Sex

They Are Coming for Your Birth Control: There Was No Sex Outside of Marriage Until 1972

Did you know premarital sex didn't exist until a mere 40 years ago? Yeah, neither did we...

bride and groom on bed via Shutterstock
Did you know premarital sex didn't exist until a mere 40 years ago? Yeah, neither did we... bride and groom on bed via Shutterstock
Think that anti-choice politicians and activists aren’t trying to outlaw contraception? Think again. Follow along in an ongoing series that proves beyond a doubt that they really are coming for your birth control.
 

A lot has changed since 1972. An African American has been elected President of the United States. Computers fit into the palm of your hand. And people have started having sex, even though they aren’t married.

No, really, that’s a new thing, and totally within the last four decades. Or so claims Family Research Council fellow Pat Fagan, who eloquently explained his belief that contraception for single people should be outlawed since those who have sex outside of marriage should be punished for their actions. Right Wing Watch has the transcript:

The court decided that single people have the right to contraceptives. What’s that got to do with marriage? Everything, because what the Supreme Court essentially said is single people have the right to engage in sexual intercourse. Well, societies have always forbidden that, there were laws against it. Now sure, single people are inclined to push the fences and jump over them, particularly if they are in love with each other and going onto marriage, but they always knew they were doing wrong. In this case the Supreme Court said, take those fences away they can do whatever they like, and they didn’t address at all what status children had, what status the commons had, by commons I mean the rest of the United States, have they got any standing in this case? They just said no, singles have the right to contraceptives we mean singles have the right to have sex outside of marriage. Brushing aside millennia, thousands and thousands of years of wisdom, tradition, culture and setting in motion what we have.

It’s not the contraception, everybody thinks it’s about contraception, but what this court case said was young people have the right to engage in sex outside of marriage. Society never gave young people that right, functioning societies don’t do that, they stop it, they punish it, they corral people, they shame people, they do whatever.
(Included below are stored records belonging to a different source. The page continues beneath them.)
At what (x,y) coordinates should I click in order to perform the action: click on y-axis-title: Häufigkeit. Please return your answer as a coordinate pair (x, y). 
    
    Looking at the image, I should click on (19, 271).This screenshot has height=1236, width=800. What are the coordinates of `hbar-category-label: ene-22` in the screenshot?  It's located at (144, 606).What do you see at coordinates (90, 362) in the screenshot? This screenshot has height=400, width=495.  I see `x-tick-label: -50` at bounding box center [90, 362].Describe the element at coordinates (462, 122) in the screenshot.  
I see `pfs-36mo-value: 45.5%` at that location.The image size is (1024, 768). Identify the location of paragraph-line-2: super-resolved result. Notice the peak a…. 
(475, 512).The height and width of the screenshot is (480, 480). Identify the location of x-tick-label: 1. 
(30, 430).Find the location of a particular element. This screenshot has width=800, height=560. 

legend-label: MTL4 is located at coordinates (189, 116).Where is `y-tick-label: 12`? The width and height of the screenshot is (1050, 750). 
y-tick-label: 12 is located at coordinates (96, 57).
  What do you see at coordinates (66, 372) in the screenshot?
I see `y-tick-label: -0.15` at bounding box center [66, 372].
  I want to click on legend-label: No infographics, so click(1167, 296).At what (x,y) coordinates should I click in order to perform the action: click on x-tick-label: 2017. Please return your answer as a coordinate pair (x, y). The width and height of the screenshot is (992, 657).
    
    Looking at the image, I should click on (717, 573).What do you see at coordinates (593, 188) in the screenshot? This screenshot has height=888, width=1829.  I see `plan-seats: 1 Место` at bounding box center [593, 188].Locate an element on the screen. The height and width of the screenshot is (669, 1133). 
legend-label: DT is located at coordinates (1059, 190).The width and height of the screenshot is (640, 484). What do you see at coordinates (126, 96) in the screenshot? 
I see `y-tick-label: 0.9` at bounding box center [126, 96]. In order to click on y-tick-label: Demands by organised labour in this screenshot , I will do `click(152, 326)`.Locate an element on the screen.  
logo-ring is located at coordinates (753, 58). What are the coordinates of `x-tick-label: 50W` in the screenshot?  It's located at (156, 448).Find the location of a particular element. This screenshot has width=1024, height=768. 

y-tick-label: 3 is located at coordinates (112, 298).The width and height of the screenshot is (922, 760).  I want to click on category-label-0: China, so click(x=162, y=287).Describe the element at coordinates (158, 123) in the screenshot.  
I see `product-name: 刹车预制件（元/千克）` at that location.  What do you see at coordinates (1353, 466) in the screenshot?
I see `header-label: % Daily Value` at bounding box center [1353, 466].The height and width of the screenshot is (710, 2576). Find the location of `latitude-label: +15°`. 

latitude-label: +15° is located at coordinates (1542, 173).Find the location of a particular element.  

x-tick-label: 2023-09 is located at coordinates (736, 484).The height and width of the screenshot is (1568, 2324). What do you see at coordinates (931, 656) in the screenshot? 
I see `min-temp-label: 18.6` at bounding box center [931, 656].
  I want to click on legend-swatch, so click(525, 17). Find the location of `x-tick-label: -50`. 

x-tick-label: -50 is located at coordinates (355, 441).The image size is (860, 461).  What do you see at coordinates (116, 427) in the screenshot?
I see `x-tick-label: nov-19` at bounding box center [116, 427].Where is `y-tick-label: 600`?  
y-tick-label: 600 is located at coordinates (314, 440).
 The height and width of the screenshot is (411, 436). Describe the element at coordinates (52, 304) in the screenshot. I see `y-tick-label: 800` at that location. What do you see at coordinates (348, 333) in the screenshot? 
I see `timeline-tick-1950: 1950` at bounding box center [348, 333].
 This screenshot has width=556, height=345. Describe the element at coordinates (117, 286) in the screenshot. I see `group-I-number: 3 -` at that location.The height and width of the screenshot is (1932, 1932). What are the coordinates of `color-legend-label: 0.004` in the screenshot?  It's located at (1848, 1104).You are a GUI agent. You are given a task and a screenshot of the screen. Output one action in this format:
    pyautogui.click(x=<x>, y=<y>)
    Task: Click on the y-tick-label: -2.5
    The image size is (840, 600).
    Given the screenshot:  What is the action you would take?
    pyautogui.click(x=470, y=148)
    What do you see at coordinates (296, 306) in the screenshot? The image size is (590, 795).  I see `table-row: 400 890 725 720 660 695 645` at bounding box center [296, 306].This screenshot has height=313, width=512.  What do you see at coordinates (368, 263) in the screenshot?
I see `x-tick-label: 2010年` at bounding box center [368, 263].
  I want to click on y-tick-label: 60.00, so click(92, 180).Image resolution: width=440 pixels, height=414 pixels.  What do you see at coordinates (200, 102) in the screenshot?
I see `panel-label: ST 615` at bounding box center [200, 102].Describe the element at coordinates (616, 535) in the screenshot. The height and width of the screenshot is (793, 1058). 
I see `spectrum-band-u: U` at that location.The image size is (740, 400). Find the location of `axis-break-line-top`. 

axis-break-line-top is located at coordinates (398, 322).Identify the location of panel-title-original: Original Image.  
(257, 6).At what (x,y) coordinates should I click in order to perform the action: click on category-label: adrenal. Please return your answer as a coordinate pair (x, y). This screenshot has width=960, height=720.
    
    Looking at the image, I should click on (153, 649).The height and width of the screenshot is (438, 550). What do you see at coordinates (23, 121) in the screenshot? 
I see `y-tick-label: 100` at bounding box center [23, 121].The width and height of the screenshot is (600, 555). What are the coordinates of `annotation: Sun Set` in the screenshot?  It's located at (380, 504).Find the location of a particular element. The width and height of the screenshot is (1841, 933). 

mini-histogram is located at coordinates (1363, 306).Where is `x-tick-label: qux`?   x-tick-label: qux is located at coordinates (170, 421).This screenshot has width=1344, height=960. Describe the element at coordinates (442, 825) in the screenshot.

The institution for the expression of sexuality is marriage and all societies always shepherded young people there, what the Supreme Court said was forget that shepherding, you can’t block that, that’s not to be done.

Ah, they “shame” people, right? And that’s exactly what is behind the mindset of those who are coming to take away birth control. After all, contraception allows couples … no, let’s be frank, allows unmarried women and girls … the ability to have sex privately without becoming pregnant. That’s the part that upsets the anti-choice activists so very much. A pregnant teen is a teen that has to publicly show that she engaged in sex, and allow everyone to see the consequences of her actions. The only way to hide that “shame” is to marry, which instantly changes her guilty action into an acceptable one, since sexual intercourse once married is allowed.

Of course, this isn’t an argument that remains outside of the marital bed. Once inside, contraception has the same “hiding” aspect, allowing a wife to potentially hide infidelity.

So does Fagan really want to jail people who have sex outside of marriage? Actually, it wouldn’t be too surprising if he did. Just this February 25 members of the Virginia House voted to keep on the books a law that would continue to consider cohabitation and sex outside of marriage “a misdemeanor punishable by a fine of $500 for the first offense; and by up to a year in jail, a fine of up to $2,500, or both, for a second offense.” They were a small minority of the vote, but a distinct reminder that there are a number of people still willing to throw a person in prison just to “protect” the institution of sex only inside a heterosexual marriage.

Hold on to your IUDs, pills, condoms and foams, because they are definitely coming for your birth control, and they’ll jail you if that’s really what it takes to end out-of-wedlock intercourse.